**Problem details**
Repeat the entries below, from the first line through the line containing "(x=96, y=329)", and omit the pictures.

Extracted data entries
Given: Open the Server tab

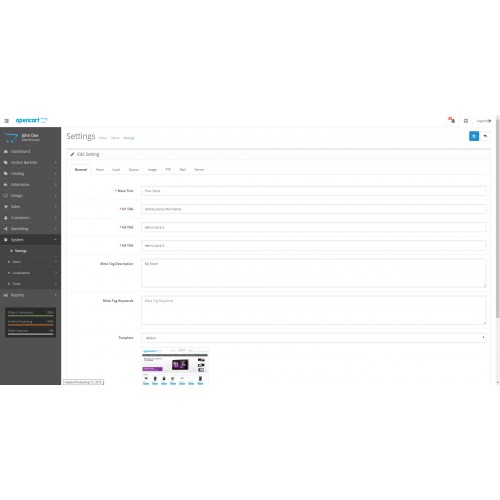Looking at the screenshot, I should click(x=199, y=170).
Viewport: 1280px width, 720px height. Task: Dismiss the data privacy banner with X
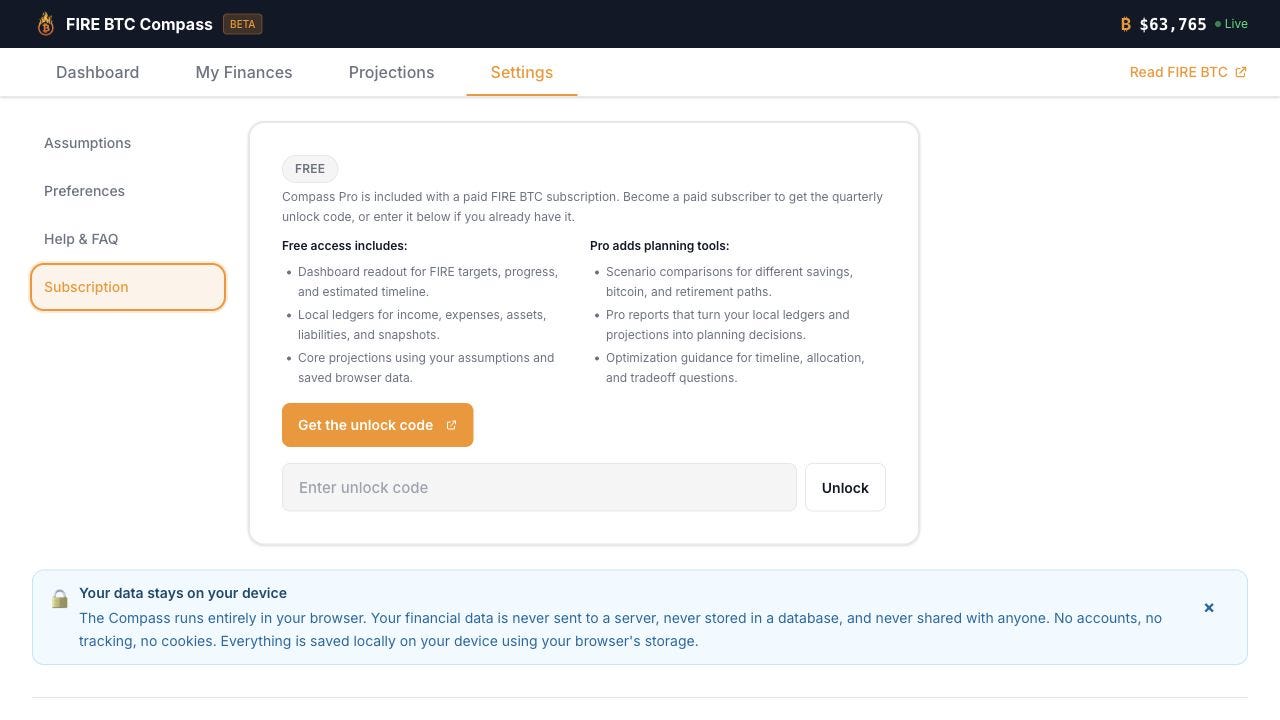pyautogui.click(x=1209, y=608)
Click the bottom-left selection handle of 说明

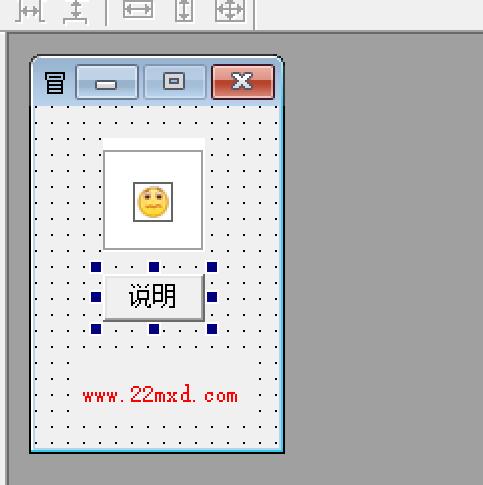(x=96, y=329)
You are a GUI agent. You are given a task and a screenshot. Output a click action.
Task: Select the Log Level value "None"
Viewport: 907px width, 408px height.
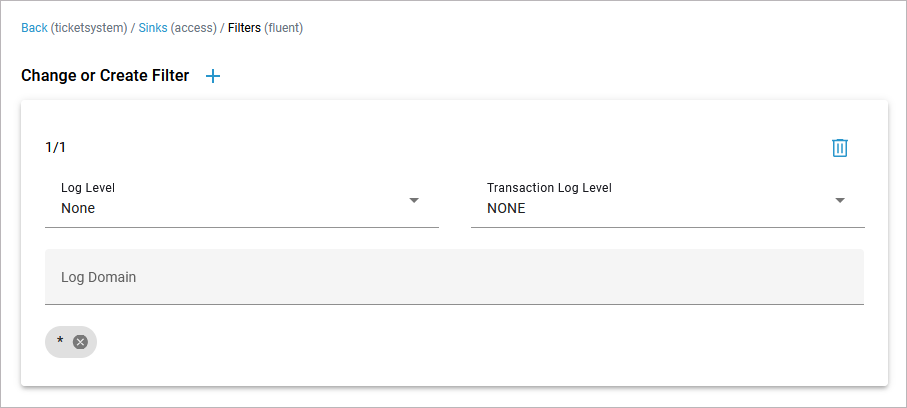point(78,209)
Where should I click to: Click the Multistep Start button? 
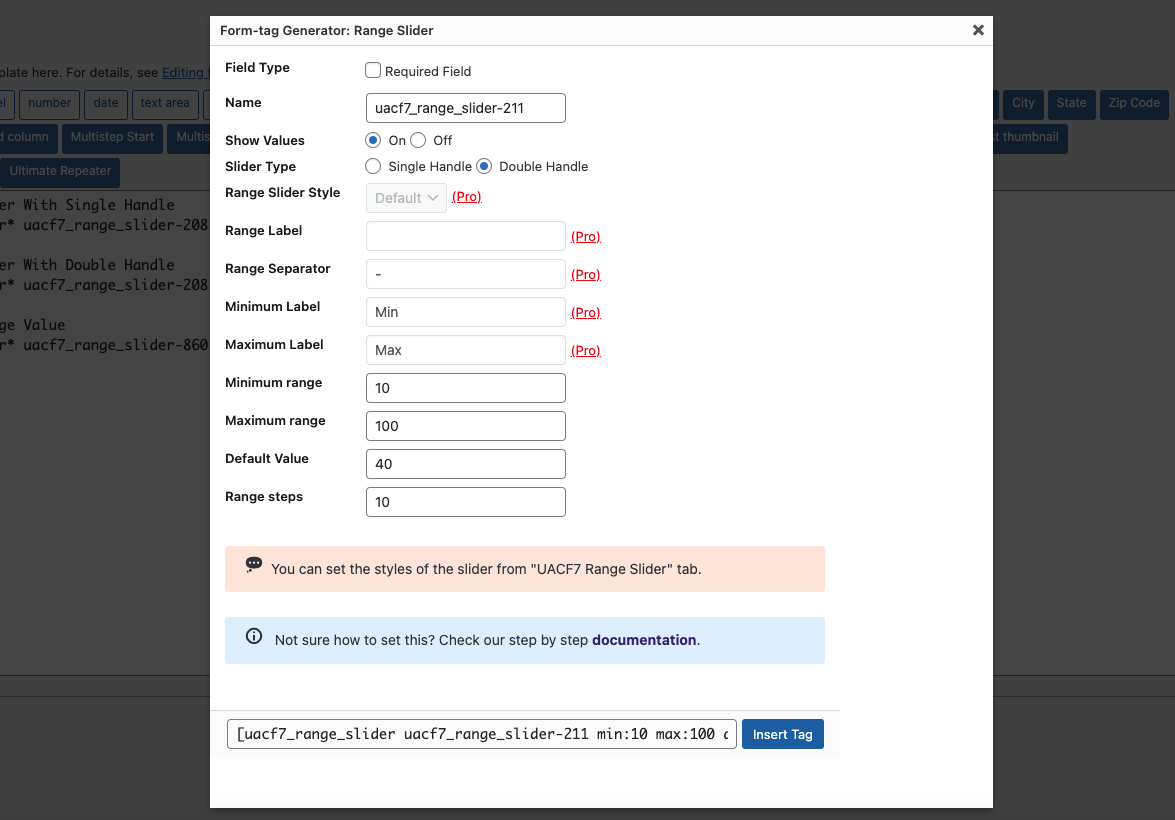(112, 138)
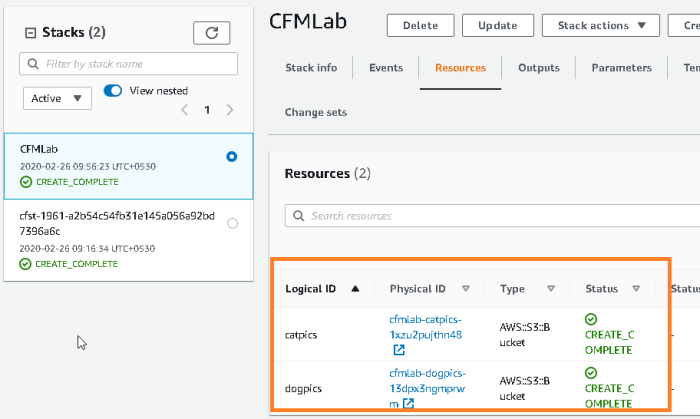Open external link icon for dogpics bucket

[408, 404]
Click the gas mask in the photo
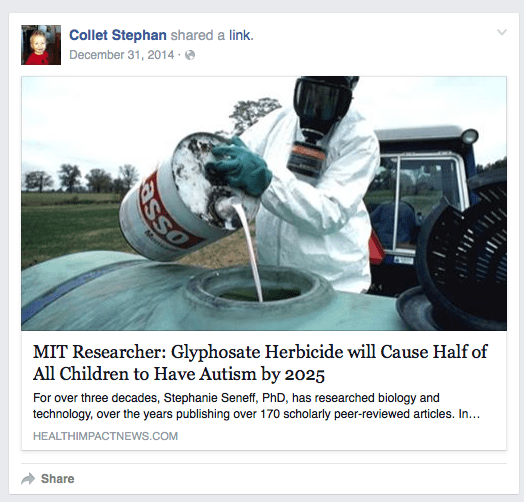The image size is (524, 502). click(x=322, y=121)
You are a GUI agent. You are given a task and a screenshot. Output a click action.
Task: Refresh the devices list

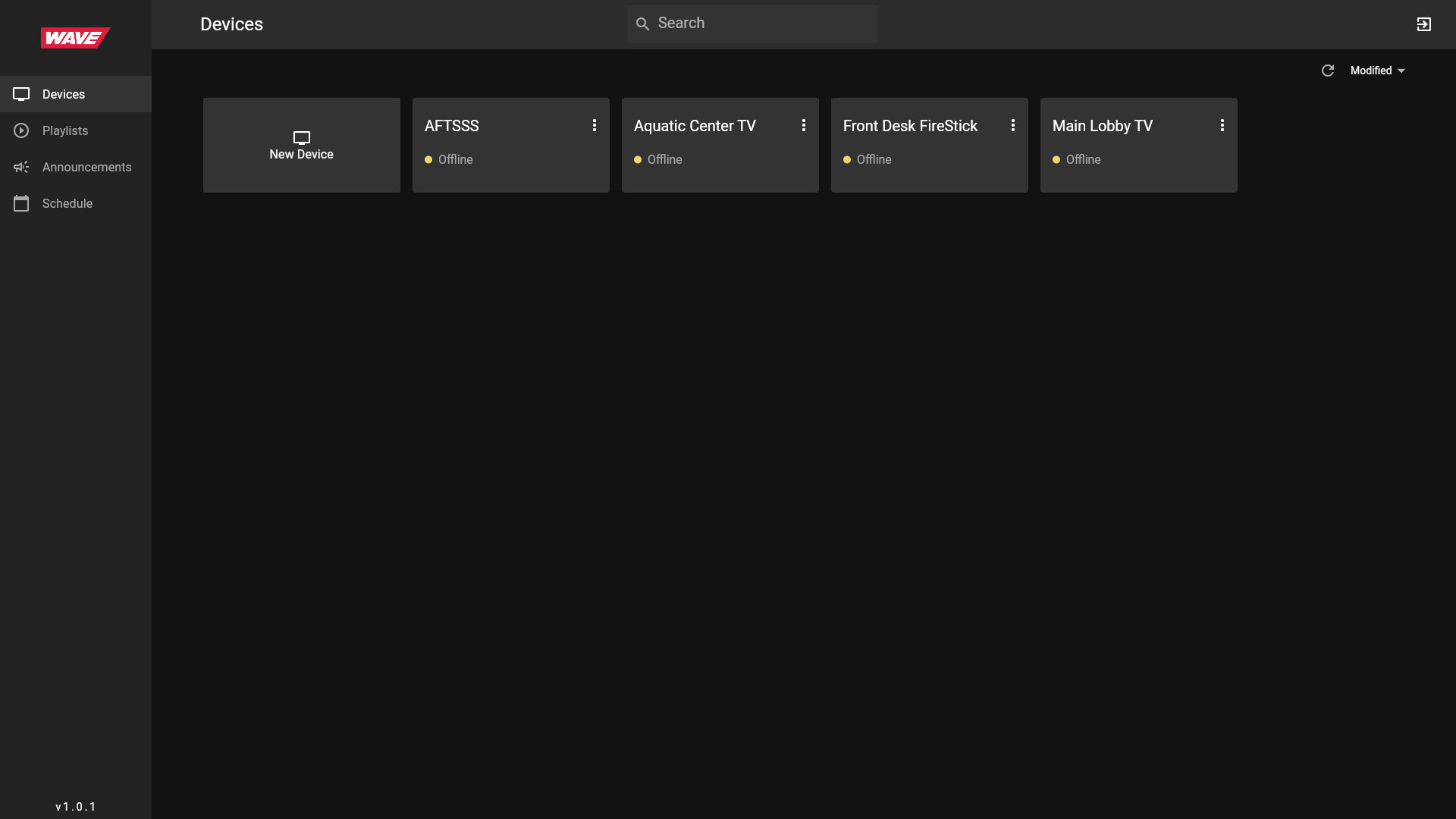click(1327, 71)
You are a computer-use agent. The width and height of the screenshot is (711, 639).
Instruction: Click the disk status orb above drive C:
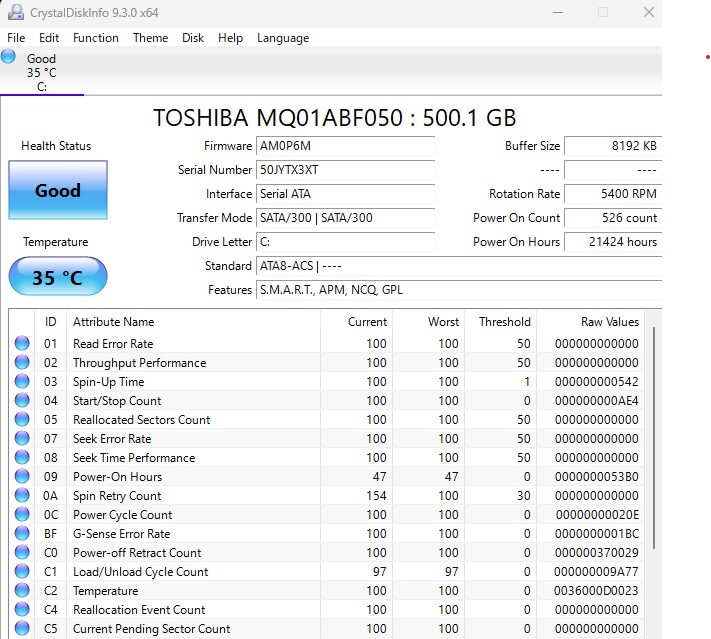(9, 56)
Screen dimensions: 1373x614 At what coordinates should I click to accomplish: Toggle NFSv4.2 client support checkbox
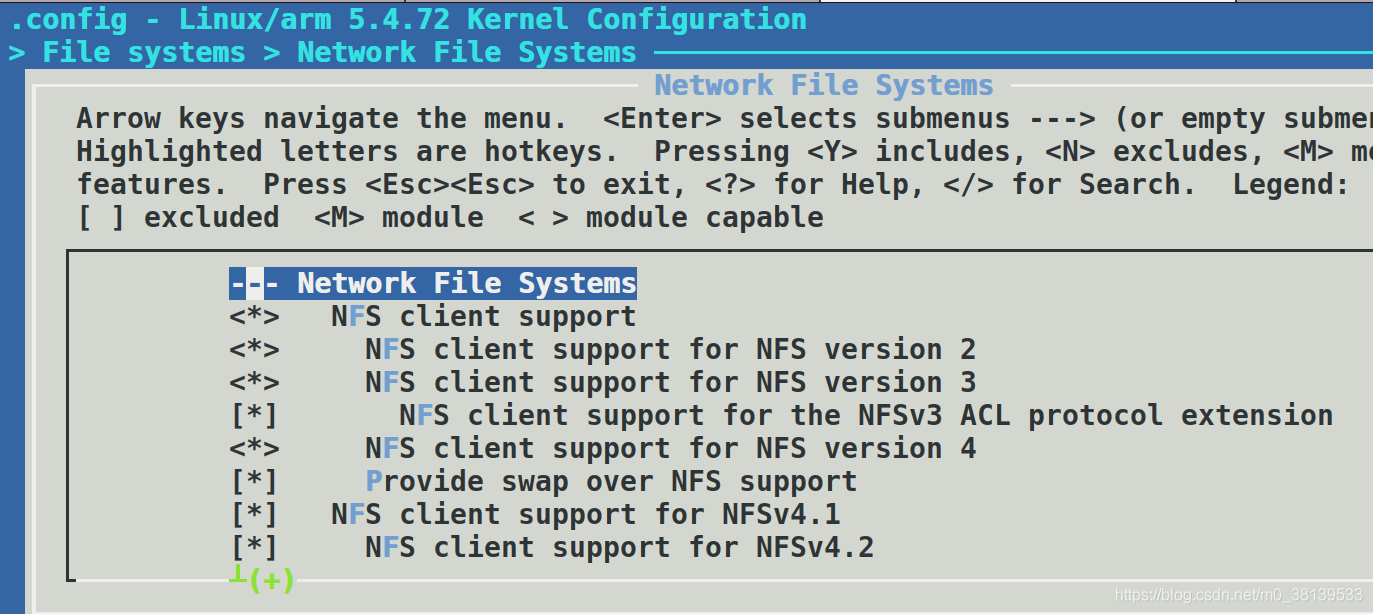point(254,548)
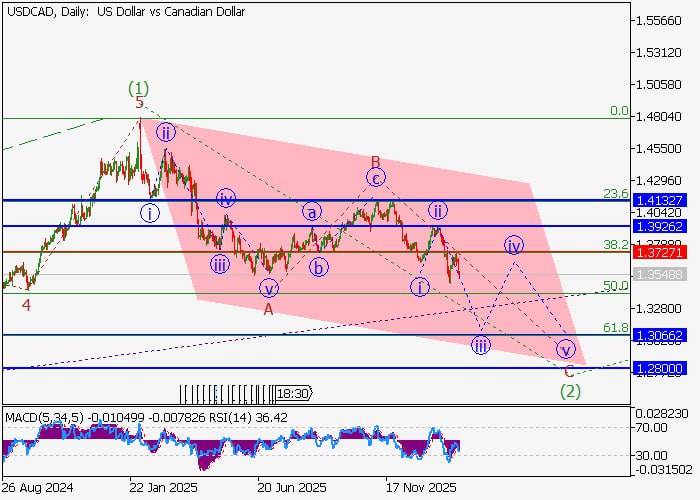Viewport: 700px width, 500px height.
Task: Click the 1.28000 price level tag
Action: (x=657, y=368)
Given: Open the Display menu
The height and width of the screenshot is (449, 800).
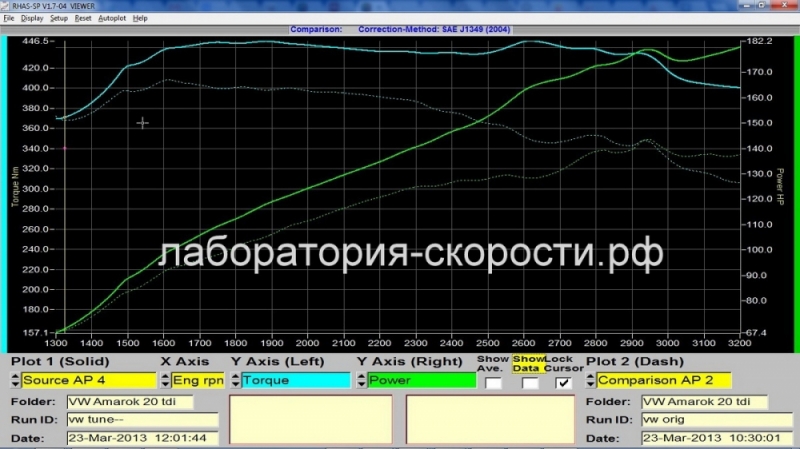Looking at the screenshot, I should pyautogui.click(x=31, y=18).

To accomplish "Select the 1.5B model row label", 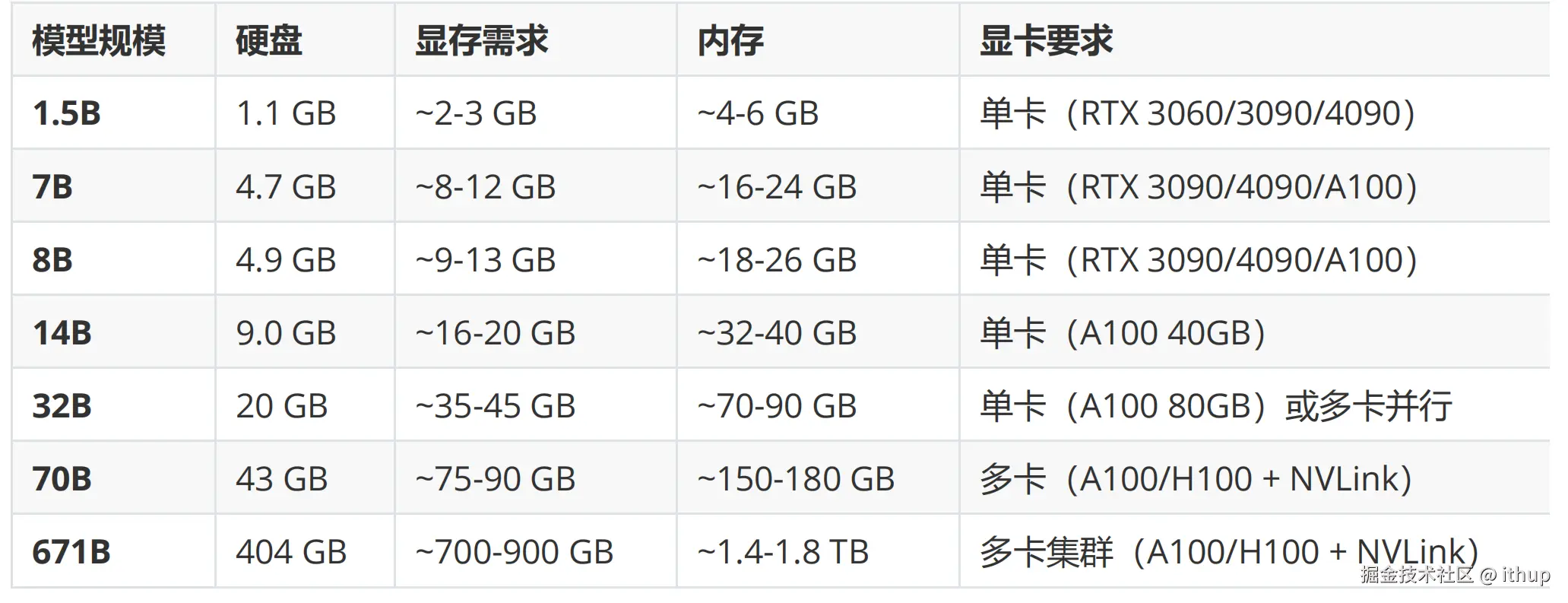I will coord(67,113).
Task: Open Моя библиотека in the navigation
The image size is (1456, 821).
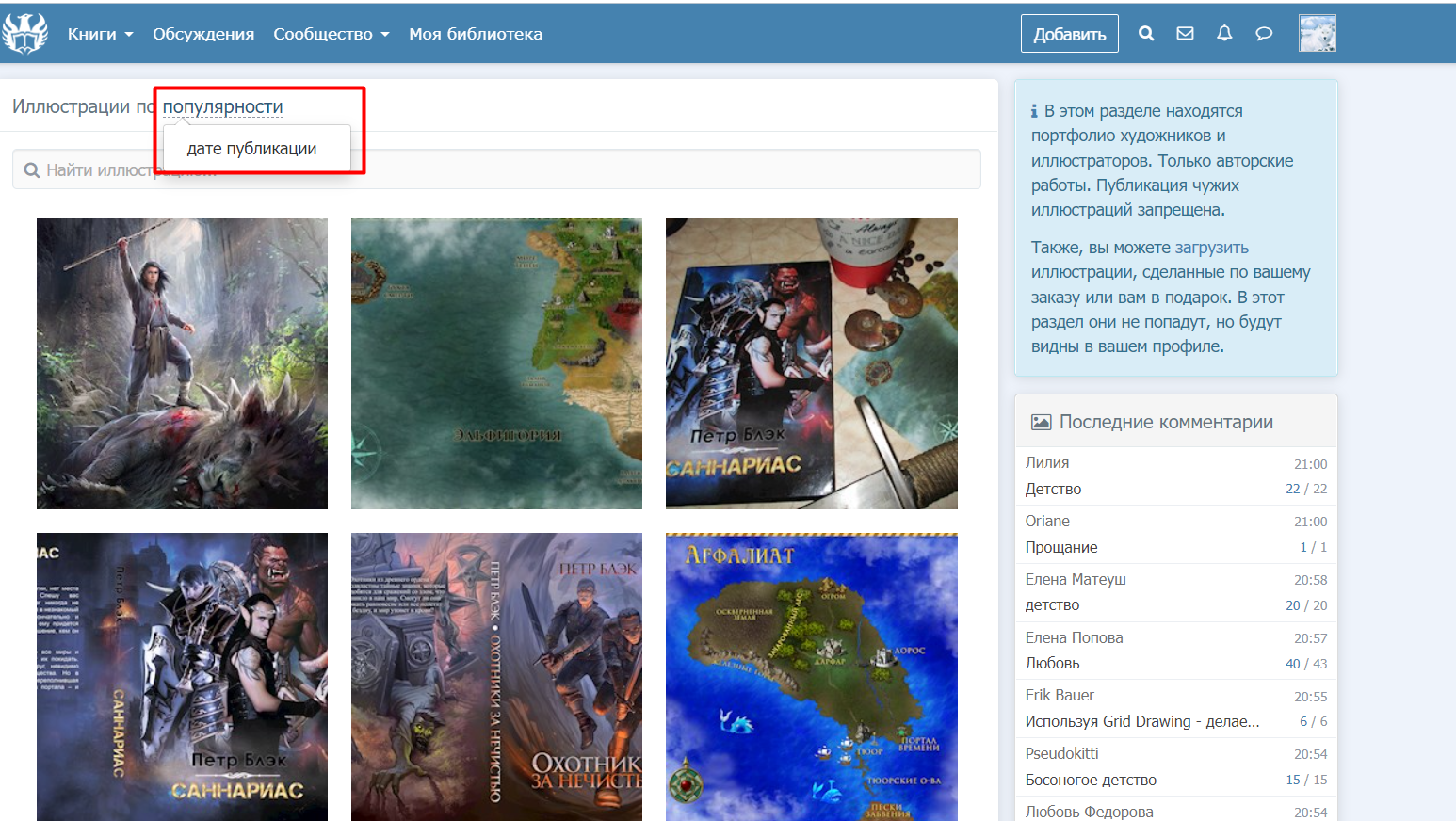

**In response**
Given: Open the Server tab

Looking at the screenshot, I should click(x=199, y=170).
Viewport: 1280px width, 720px height. Task: Dismiss the data privacy banner with X
pyautogui.click(x=1209, y=608)
Click the bottom-left selection handle of 说明

(x=96, y=329)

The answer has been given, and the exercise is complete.